*** Opening Exercise data ***

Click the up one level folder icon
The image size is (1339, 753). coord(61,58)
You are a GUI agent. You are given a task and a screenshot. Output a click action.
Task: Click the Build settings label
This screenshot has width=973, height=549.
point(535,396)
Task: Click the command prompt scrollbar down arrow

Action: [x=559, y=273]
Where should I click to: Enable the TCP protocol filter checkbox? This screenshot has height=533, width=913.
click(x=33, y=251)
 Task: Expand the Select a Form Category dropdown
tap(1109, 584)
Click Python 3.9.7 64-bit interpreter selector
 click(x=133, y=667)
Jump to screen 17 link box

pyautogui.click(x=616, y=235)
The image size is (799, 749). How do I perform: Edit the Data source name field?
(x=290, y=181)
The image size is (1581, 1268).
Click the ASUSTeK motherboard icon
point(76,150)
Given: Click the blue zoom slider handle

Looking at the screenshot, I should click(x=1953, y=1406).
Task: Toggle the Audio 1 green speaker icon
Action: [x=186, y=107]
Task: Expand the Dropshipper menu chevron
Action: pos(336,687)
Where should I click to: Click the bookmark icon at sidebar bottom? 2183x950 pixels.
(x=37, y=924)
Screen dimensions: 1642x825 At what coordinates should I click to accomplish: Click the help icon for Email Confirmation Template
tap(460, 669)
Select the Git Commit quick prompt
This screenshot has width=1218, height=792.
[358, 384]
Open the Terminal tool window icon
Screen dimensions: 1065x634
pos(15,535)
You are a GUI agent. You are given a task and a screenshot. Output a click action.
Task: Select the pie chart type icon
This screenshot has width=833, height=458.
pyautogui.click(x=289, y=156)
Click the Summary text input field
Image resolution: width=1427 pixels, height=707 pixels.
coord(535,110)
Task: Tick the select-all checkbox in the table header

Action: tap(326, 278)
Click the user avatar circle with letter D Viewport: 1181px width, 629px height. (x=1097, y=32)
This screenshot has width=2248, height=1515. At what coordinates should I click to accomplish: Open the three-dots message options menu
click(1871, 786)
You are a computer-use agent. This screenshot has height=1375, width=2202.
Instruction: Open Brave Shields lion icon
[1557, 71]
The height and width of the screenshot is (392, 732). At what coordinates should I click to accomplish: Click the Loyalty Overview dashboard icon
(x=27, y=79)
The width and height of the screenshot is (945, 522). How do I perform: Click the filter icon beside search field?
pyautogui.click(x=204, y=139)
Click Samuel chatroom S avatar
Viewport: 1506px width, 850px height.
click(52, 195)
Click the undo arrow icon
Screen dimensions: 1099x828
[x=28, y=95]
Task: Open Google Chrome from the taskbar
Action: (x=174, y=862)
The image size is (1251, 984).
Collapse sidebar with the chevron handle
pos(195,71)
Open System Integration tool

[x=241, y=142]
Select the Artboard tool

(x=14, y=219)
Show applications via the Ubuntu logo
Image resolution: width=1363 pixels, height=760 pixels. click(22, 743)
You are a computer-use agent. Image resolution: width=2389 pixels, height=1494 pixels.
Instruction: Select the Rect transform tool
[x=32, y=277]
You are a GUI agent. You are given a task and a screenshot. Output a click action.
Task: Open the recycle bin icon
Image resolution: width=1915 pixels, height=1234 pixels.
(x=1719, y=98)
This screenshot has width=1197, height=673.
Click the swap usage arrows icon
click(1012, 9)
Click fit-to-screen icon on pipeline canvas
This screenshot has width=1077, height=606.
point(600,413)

*** Closing Exercise data ***

▶ _Task brief_:
The answer must be every line of the entries that includes the word "computer".

▶ _Response_:
You are a computer-use agent. This screenshot has height=1375, width=2202.
You are a computer-use agent. Image resolution: width=2389 pixels, height=1494 pixels.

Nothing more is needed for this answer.